30 October 2020

LiU was the institution of higher education that received the greatest amount when the results of the annual grant awards in educational sciences were announced by the Swedish Research Council. The research projects concern everything from reading and physical contact in preschools to reading difficulties and visualisation in the natural sciences.

An arm wearing a black shirt and a watch is pointing to math problems written with black pen on a whiteboard

Seven research projects at Linköping University received funding: six project grants and a grant for a workshop. 

Ulf Träff in the Department of Behavioural Sciences and Learning is professor of psychology and conducts research into children and maths. His project has received SEK 6 million. 

“This is just great! We plan to investigate whether a special app, which is both interactive and adaptive, can help five- and six-year-olds to develop numerical skills”, he says. 

The aim of the project is to increase our knowledge about how didactic tools should be designed, and what they should contain to help children learn as much as possible. 

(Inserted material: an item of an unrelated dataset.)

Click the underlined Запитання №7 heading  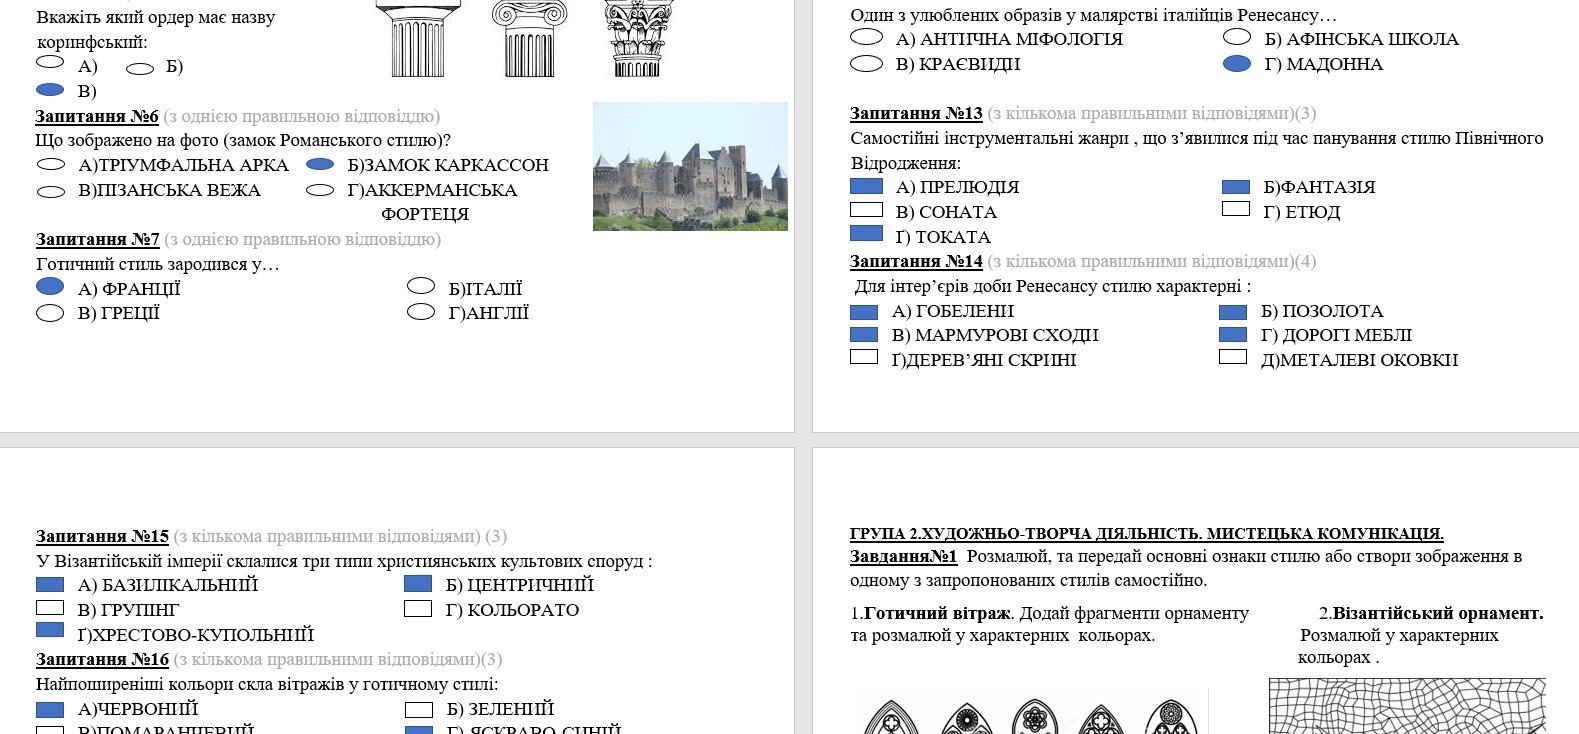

“This is important, since deep and broad numerical skills are necessary for the children’s further mathematical learning”, says Ulf Träff.
Five other researchers received project grants. Asta Cekaite Thunqvist, professor in the Department of Thematic Studies, received nearly SEK 6 million for a project looking at the perspectives of children and teachers on physical contact in preschools. Konrad Schönborn, senior lecturer in the Department of Science and Technology, and Åsa Elwér, senior lecturer in the Department of Behavioural Sciences and Learning, were each awarded more than SEK 5.9 million. Konrad Schönborn will conduct a project entitled “Tracking carbon: can adaptive visualisation make systemic thinking in the natural sciences easier?”, while Åsa Elvér will study automatic text adaptation for pupils with various types of reading difficulty. 

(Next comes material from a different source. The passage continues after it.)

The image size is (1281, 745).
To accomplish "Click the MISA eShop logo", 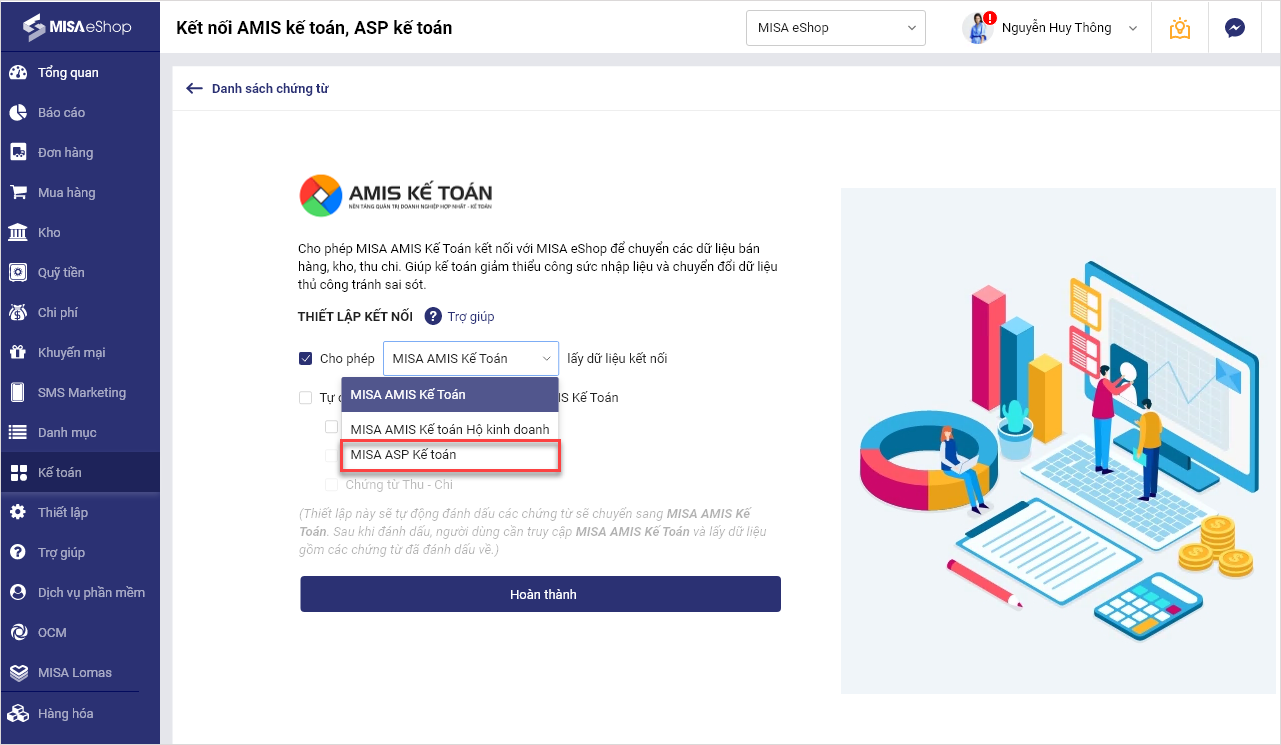I will coord(78,26).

Jonas Hallström, professor in the Department of Behavioural Sciences and Learning, has been granted over SEK 5.7 million to study models and modelling as a basis for STEM teaching in Sweden, while Anna Martín-Bylund, senior lecturer in the same institution, receives just over SEK 4.5 million for the project “At the Heart of Reading”. 

Finally, LiU has also been granted an award that will partially fund a workshop. Professor Madeleine Abrandt Dahlgren, from the Department of Health, Medicine and Caring Sciences, has received SEK 140,000 kronor for the workshop “New perspectives on interprofessional education within the healthcare system: development of an international research initiative”.

The Swedish Research Council awarded just over SEK 169 million for the period 2020-2024 in this funding round.